Movember increasing awareness for men’s health

It was back in 2010 when George Cuccovillo was off to England with his son, Alex, to train and earn a chance to play for Division One soccer team, Birmingham Football Club. Many parents dream about their child becoming successful in something they are passionate about, but there was something clouding Cuccovillo’s experience. Before embarking on their journey overseas, Cuccovillo was diagnosed with prostate cancer. Prostate cancer is currently the second most common cancer in men worldwide, with more then 1.1 million cases recorded. “Many of my colleagues and friends have gone through prostate cancer and I never thought I would be the one diagnosed with it, especially in that situation,“ says Cuccovillo.

Awareness becomes crucial; approximately 14 per cent of men will be diagnosed with prostate cancer at some point during their lifetime. Gender is one of the strongest and most consistent predictors of health and even life expectancy. For men, this is not good news because on average across the globe, men die 6 years earlier than woman. Thus, the need to establish a foundation dedicated to the well-being of men had to be founded to help raise awareness for an issue that has been overshadowed for ages.
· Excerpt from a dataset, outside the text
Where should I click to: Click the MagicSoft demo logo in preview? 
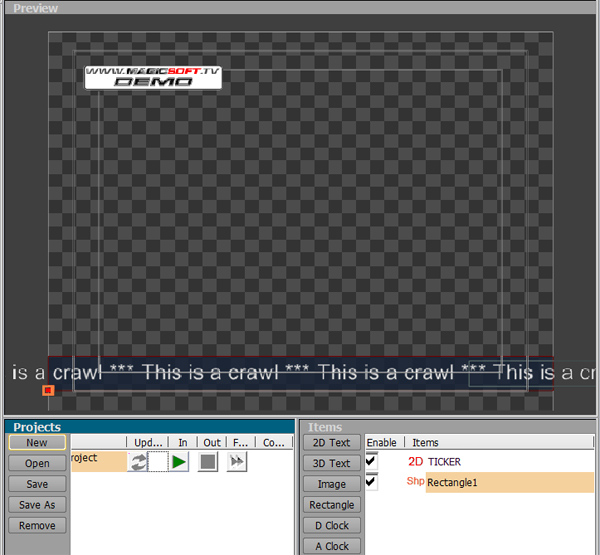(153, 77)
The Movember foundation is a global charity committed to men living happier, healthier and longer lives. Since 2003, millions have joined the men’s health movement, raising $677 million dollars and funding over $1000 dollar projects focusing on prostate cancer, testicular cancer, poor men’s health and physical activity. In 2003, two friends Travis Garone and Luke Slattery met up for a quick beer in Melbourne, Australia, and the idea that sparked Movember was born. Inspired by the moustaches ability to generate a conversation, the crew decided to take things to the next level. Garone stepped up to register the Movember foundation where originally, funds raised would go directly to the Prostate Cancer Foundation of Australia (PCFA). At the time in 2004, the first Movember cheque was the largest the PCFA had ever received being $54,000. Moving forward, the Movember foundation started receiving the credit they deserved.
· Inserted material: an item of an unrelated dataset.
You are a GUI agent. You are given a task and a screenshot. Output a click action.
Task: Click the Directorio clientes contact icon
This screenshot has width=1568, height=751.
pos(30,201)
 Around Durham College (DC) the awareness for Movember seems to revolve around men supporting the fashionable, or for some, unfashionable mustache. By the looks of it, the idea of a fantastic “Teddy Roosevelt” like mustache seemed to be a fad when awareness for Movember was at an all-time high. By observing the halls of DC many males seemed to support the idea of a lavish beard instead. Bill Chatzibasile, a student at DC believes that growing your “Mo” doesn’t serve a purpose, “Personally, moustaches don’t look good on me, I’m Greek I can definitely grow one, but the ladies around campus don’t like them so what’s the point?” The point is that one in eight men develop prostate cancer and without men supporting the cause, especially as young adults, the issue will remain unrecognized.

The Movember Foundation remains unique as a global connector and brings many leading experts together from around the world. They can then collaborate on solutions that will fundamentally change the way men are treated and supported. Vesta Rahimi, an aspiring cancer research student studying at Ryerson University says, “men’s health has always been brushed under the rug and men prefer to not talk about it, thanks to this campaign in recent years it is finally happening.“ The Movember Foundation became successful using five main strategies for funding: facilitate, understand and advocate, build evidence, mobilize men, and invest in them. Mobilizing men is the strategy that stands out and needs to continue to grow. In 2014, students raised a total of $830 between both DC and UOIT, a number that has dropped drastically compared to previous years on campus. In 2013, both schools raised approximately $4,000 specifically through a group of students raising awareness named ‘Team Movember’ comprising of several students in the HVAC program.

Jennifer Trinh, an employee of the Movember foundation says, “Although we’ve made great progress, more needs to be done to tackle the specific issues that affect men’s health. As the leading global organization committed to changing the face of men’s health, we are positioned to take action, and will continue to promote it outside just the month of November.” After notifying Cuccovillo about these numbers, he was astonished by the results. “My son Alex is in his last year at UOIT, it’s crazy that he hasn’t found a way to get involved, which makes me wonder how much awareness there really is at a campus as big as Durham/UOIT,” says Cuccovillo. With this being said the Movember Foundation is in a position to do everything in its power to help promote the health of boys and men. From a campus perspective, more needs to be done, and understanding family’s history is one of the most powerful tools to understanding your health. If more men on campus were aware of their family’s well being maybe more would take initiative raising money.

From 30 moustaches to millions of unique styles worldwide, over 20 countries partake in Movember with over 700,000 legitimate donors around the world. As of 2014, more then 80 per cent of funds raised go directly to men’s health programs. For patients such as Cuccovillo, these funds were what helped him become cancer free in 2013, the same year that the Movember Foundation happened to be awarded the Social Force of the Year award from GQ magazine.